Oil&nonOil: la sfida geopolitica dell’idrogeno, per l’Italia nuovi scenari nel Mediterraneo

  FIERA, Oil&nonOil Verona 2021

Diversi membri del Parlamento italiano e di quello europeo si sono confrontati oggi sul tema “La sfida dell’idrogeno tra geopolitica e nuovi equilibri”, oggetto di un convegno organizzato dal salone Oil&nonOil, a Veronafiere, nella terza e ultima giornata della 16ma edizione. Il Mediterraneo è stato lo sbocco, per così dire, naturale del dibattito, che ha avuto un orizzonte ampio, di carattere culturale oltre che economico, e al quale ha partecipato anche l’Imam della Grande Moschea di Roma

Ad aprire i lavori un intervento di Ettore Rosato, vicepresidente della Camera dei deputati, che ha auspicato una nuova partenza dopo la pandemia, premettendo tuttavia che “ogni giorno dovremmo spendere cento milioni di euro” e che ciò significa “correre, anche in settori in cui è difficile”, come nel caso dell’idrogeno. Rosato ha sottolineato che serve “una grande consapevolezza” sia nel pubblico sia nel privato dell’importanza di “una sfida che con possiamo perdere” e ha ricordato che “gli investimenti sull’idrogeno non hanno una redditività immediata”. Tuttavia, a suo parere, “nel panorama italiano ci sono aziende ed esperienze che possono sfruttare questa occasione anche per un lavoro di presenza nel mondo”.

Andrea Cozzolino, presidente della Delegazione per le relazioni con i paesi del Maghreb e l’Unione del Maghreb arabo (Dmag) del Parlamento europeo, ha evidenziato le due fasi del processo di transizione: “una fino al 2030 che avrà un impatto soprattutto sul ciclo industriale e una dal 2030 al 2050 che avrà un impatto sul sistema dei trasporti, la mobilità, le case”. Per l’eurodeputato “l’idrogeno ci apre una prospettiva di sviluppo di rapporto con il Mediterraneo straordinaria. Possiamo aprire uno scenario del tutto inedito soprattutto con alcuni Paesi”, a vantaggio loro e delle nostre imprese.
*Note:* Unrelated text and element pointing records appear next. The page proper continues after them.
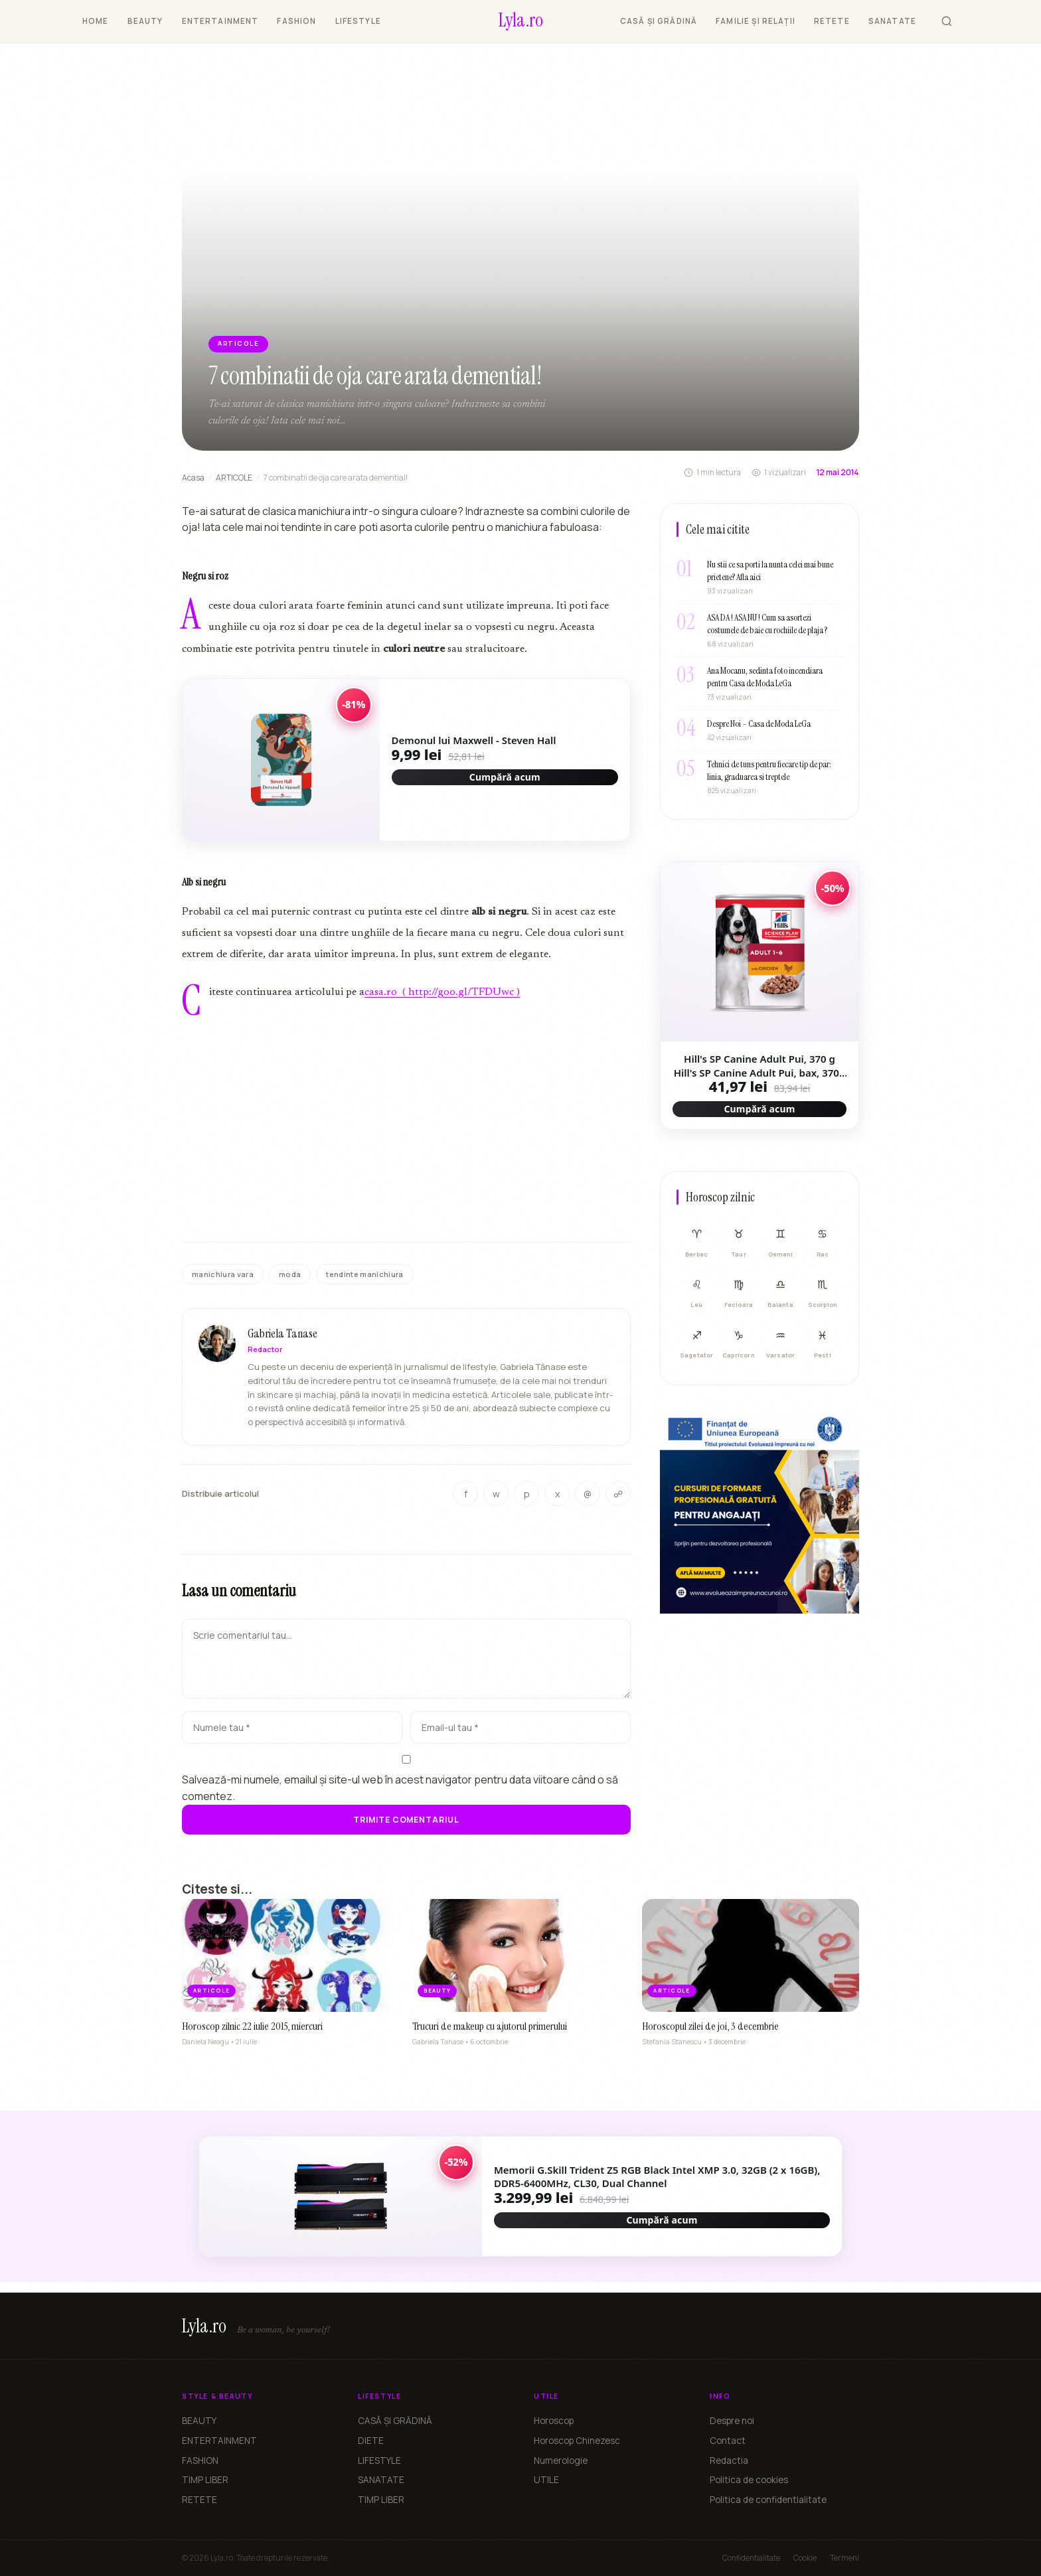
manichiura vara (223, 1274)
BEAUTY (145, 21)
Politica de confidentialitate (768, 2500)
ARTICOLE (234, 477)
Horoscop (554, 2421)
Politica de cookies (749, 2480)
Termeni (844, 2558)
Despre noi (732, 2421)
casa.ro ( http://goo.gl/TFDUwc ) (442, 992)
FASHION (296, 21)
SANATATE (892, 21)
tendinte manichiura (364, 1274)
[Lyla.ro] (521, 21)
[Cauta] (947, 21)
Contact (728, 2441)
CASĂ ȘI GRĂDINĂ (658, 21)
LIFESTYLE (358, 21)
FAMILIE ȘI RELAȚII (755, 21)
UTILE (546, 2480)
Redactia (729, 2460)
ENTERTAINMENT (220, 21)
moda (290, 1274)
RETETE (832, 21)
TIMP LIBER (205, 2480)
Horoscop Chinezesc (577, 2441)
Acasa (193, 477)
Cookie (805, 2558)
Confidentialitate (751, 2558)
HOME (95, 21)
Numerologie (561, 2460)
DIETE (371, 2441)
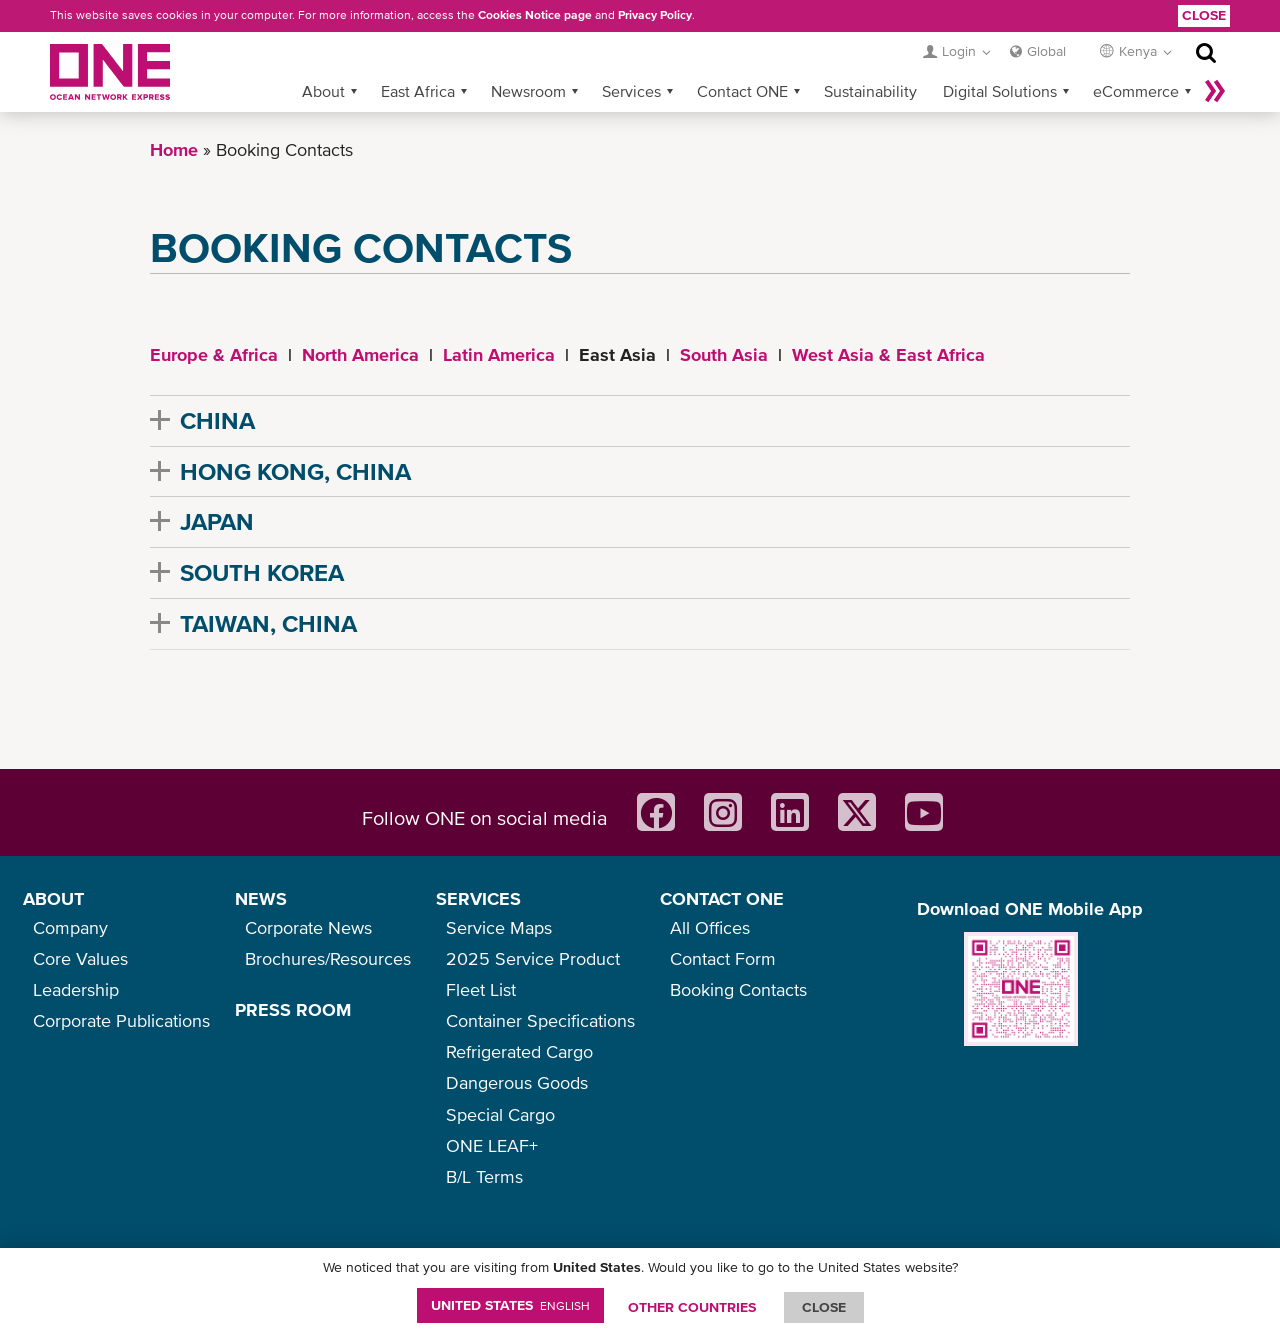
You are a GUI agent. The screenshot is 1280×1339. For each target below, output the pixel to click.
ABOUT (53, 898)
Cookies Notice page (535, 15)
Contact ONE (742, 91)
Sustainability (870, 91)
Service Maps (499, 927)
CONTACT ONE (722, 898)
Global (1046, 51)
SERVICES (478, 898)
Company (70, 927)
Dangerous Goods (517, 1082)
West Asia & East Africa (888, 354)
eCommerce (1136, 91)
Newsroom (528, 91)
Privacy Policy (655, 15)
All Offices (710, 927)
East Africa (418, 91)
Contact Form (723, 958)
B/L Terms (484, 1176)
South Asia (724, 354)
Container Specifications (540, 1020)
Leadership (76, 989)
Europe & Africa (214, 354)
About (323, 91)
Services (631, 91)
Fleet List (481, 989)
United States (510, 1305)
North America (360, 354)
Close (1204, 15)
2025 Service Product (533, 958)
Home (174, 149)
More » (1215, 91)
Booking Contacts (738, 989)
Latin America (499, 354)
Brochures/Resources (328, 958)
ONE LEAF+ (492, 1145)
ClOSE (824, 1307)
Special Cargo (500, 1114)
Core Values (80, 958)
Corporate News (308, 927)
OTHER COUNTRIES (692, 1307)
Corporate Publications (121, 1020)
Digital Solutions (1000, 91)
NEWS (261, 898)
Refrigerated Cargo (519, 1051)
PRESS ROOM (293, 1009)
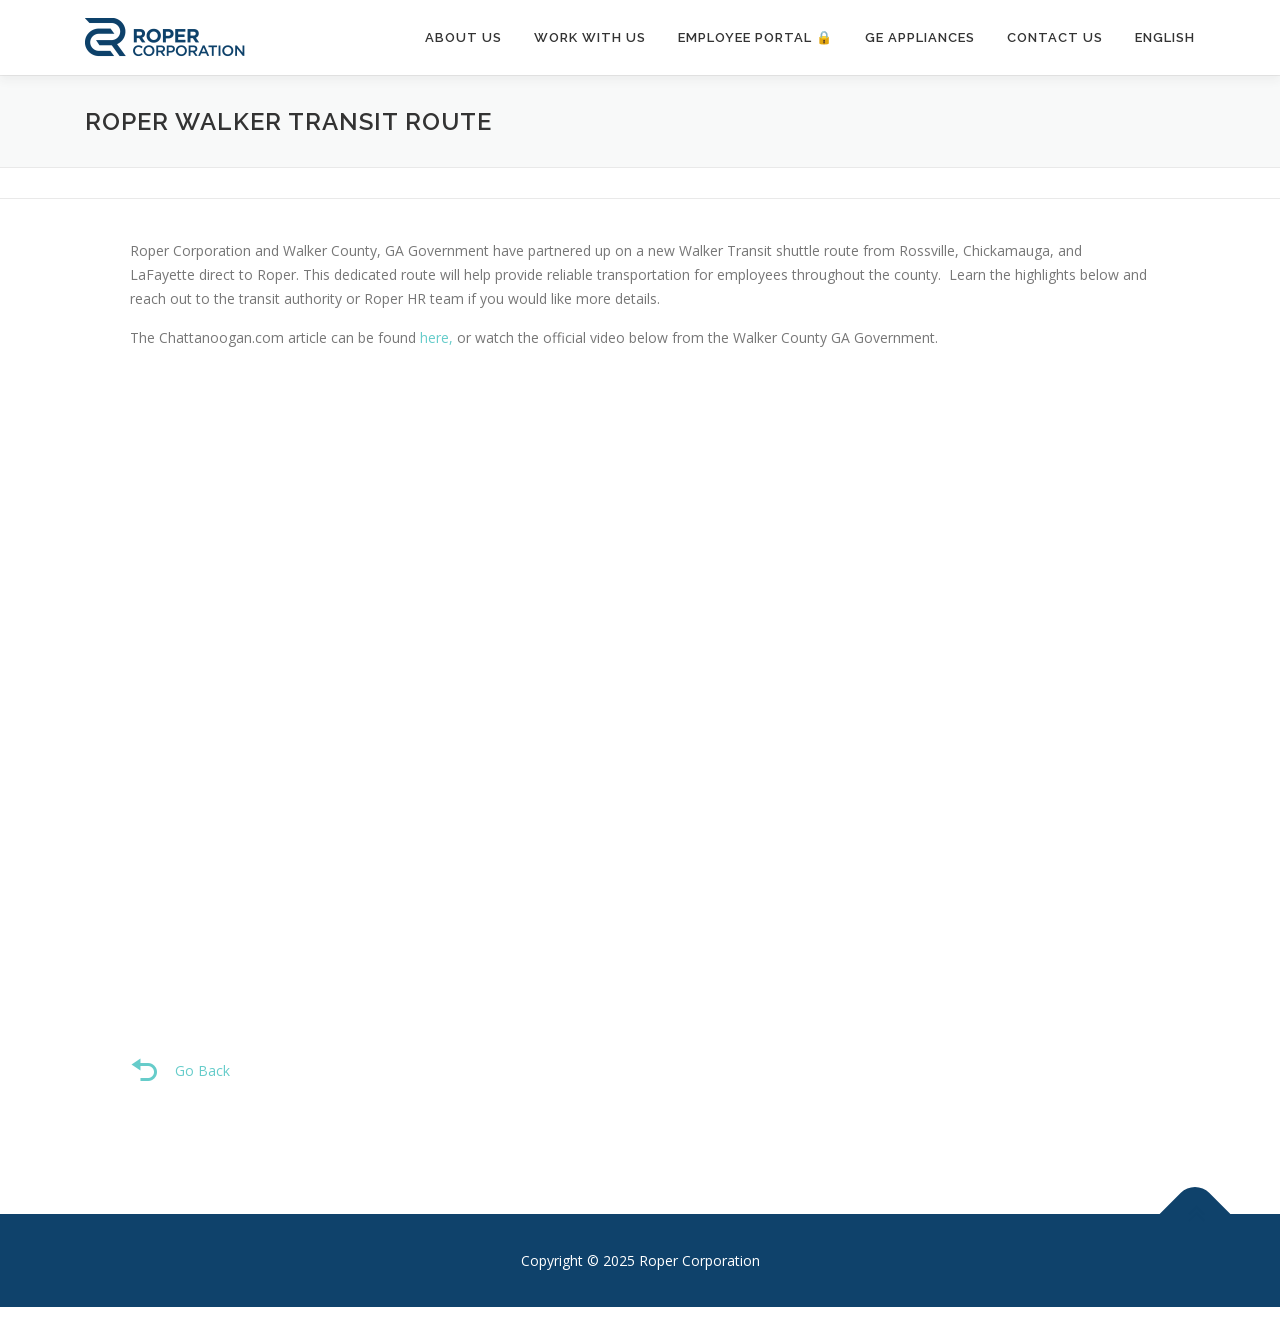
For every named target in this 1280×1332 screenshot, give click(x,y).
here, (436, 337)
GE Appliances (920, 37)
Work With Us (590, 37)
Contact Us (1055, 37)
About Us (463, 37)
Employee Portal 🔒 (755, 37)
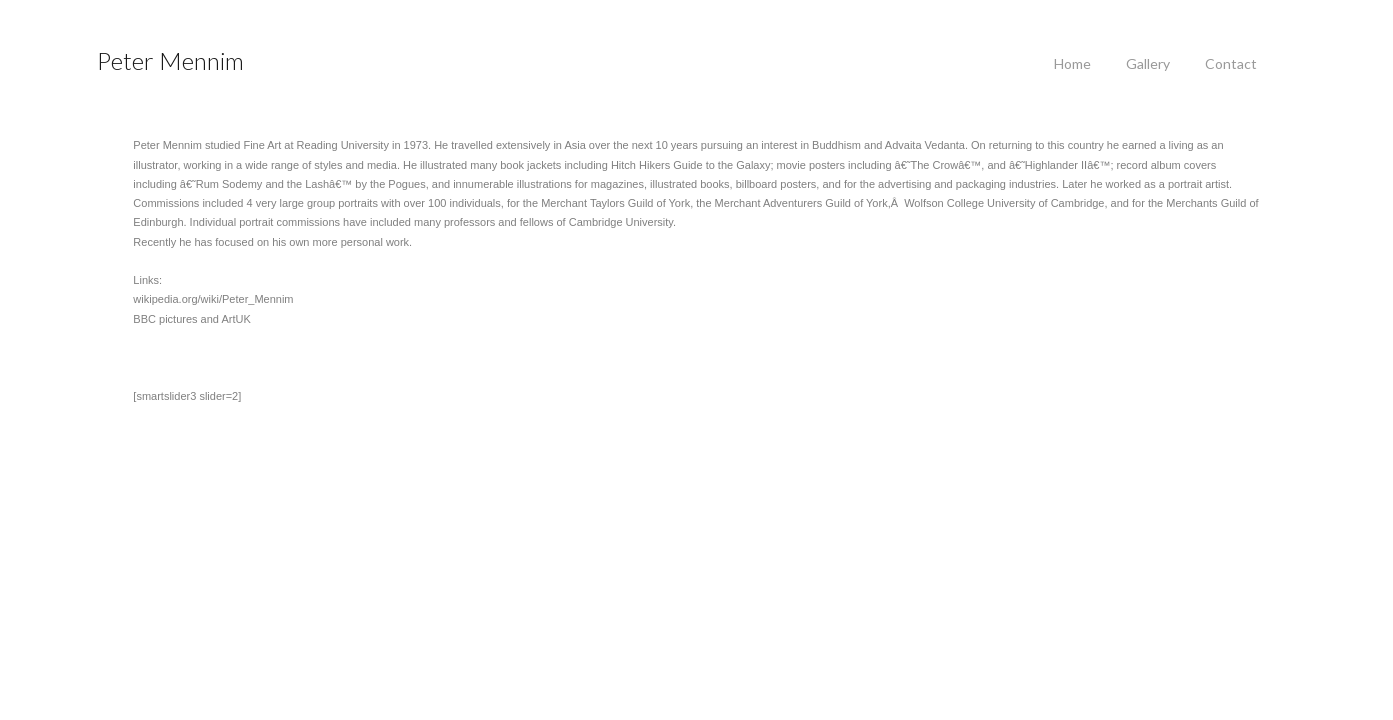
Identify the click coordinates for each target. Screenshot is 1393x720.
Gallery (1148, 63)
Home (1072, 63)
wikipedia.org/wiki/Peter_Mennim (177, 299)
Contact (1231, 63)
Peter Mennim (170, 60)
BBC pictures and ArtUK (155, 319)
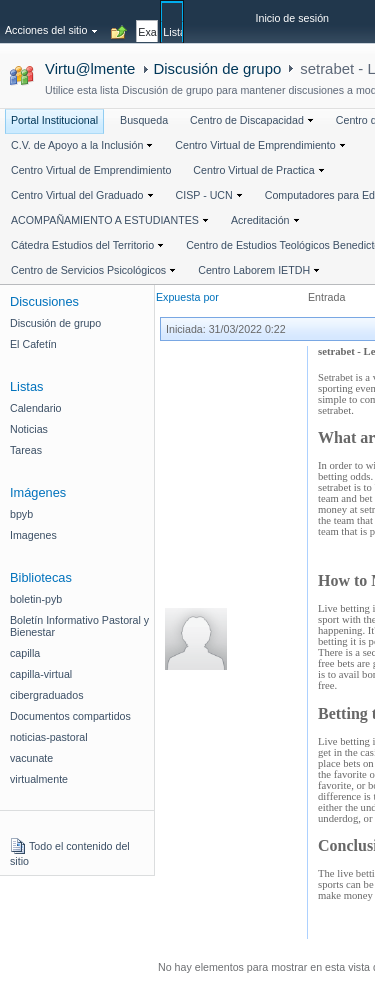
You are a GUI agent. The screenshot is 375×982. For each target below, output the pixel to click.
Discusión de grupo (217, 68)
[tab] (147, 21)
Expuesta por (187, 297)
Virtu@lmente (90, 68)
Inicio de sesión (292, 18)
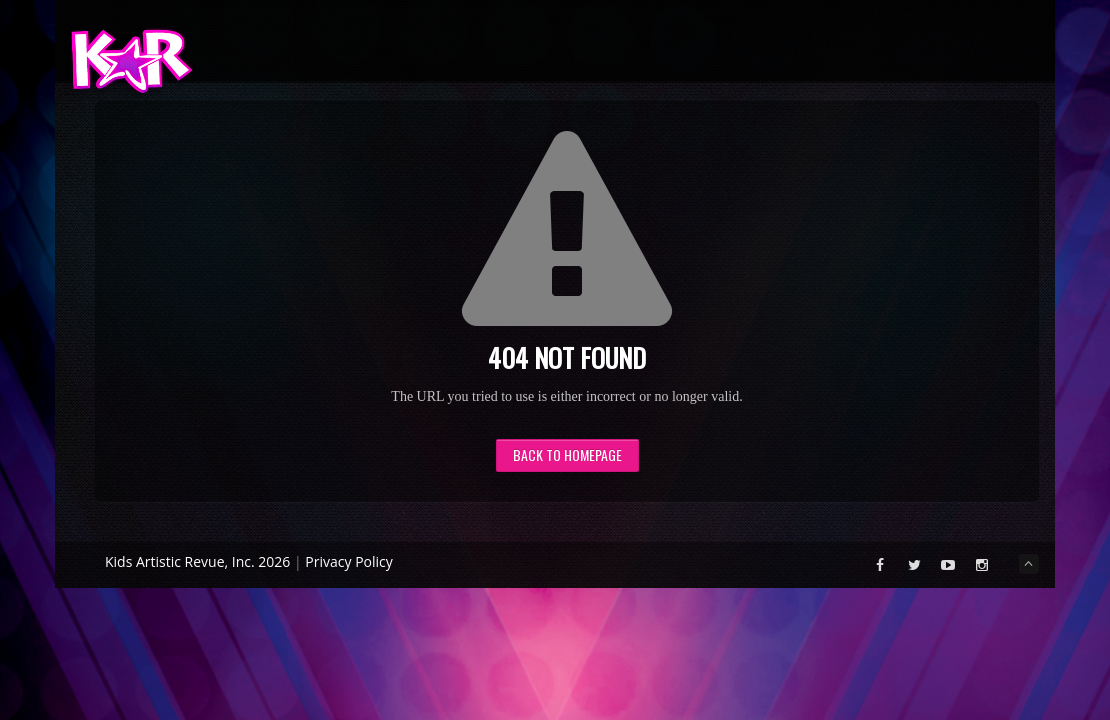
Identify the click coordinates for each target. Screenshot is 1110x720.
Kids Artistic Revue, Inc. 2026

Cozzolino si è soffermato sui tre con i quali lavora nelle commissioni miste dell’Ue: Tunisia, Algeria e Marocco, in particolare quest’ultimo, “il Paese più stabile e sicuro del Mediterraneo”.

Per Nader Akkad, imam della Grande Moschea di Roma, la transizione ecologica mette il mondo arabo davanti a “sfide che riguardano la condivisione delle risorse col pianeta”. L’imam ha elencato diversi Paesi interessati all’idrogeno, come l’Algeria, o già avanti nello sviluppo, come gli Emirati Arabi Uniti e soprattutto l’Arabia Saudita. “Oggi le grandi sfide non si vincono da soli”, ha affermato Akkad, per il quale servono “alleanze che favoriscano non solo la questione del green ma la crescita del nostro pianeta dal punto di vista dell’ecologia integrale”. Il riferimento è a papa Francesco, alla visione di un mondo in cui gli uomini sono interdipendenti tra loro e con la madre terra. Certamente nel Mare Nostrum si può immaginare “una grande collaborazione tra la sponda nord e la sponda sud, ma non dimentichiamo i Paesi del Golfo dentro una strategia unica”, ha detto.

Andrea Causin, membro della commissione Difesa del Senato, ha evidenziato che il tema dell’idrogeno è oggetto di grande attenzione da parte delle potenze mondiali e che lo sarà a lungo. È “un tema che si svilupperà nei prossimi trent’anni”, ma già tra 10-15 anni saremo in una fase più concreta. Per il senatore bisogna vedere “in che misura il tema dello sviluppo dell’idrogeno verde può essere un tema europeo” e l’Italia può farne parte. A questo proposito, portando il punto di vista di un parlamentare europeo, Paolo Borchia, membro della commissione per l’Industria, la ricerca e l’energia (Itre) del Parlamento Ue, ha invocato un approccio non ideologico, criticando la relazione sulla Strategia per l’idrogeno approvata qualche mese fa perché “sbilanciata sulla promozione esclusiva dell’idrogeno verde”.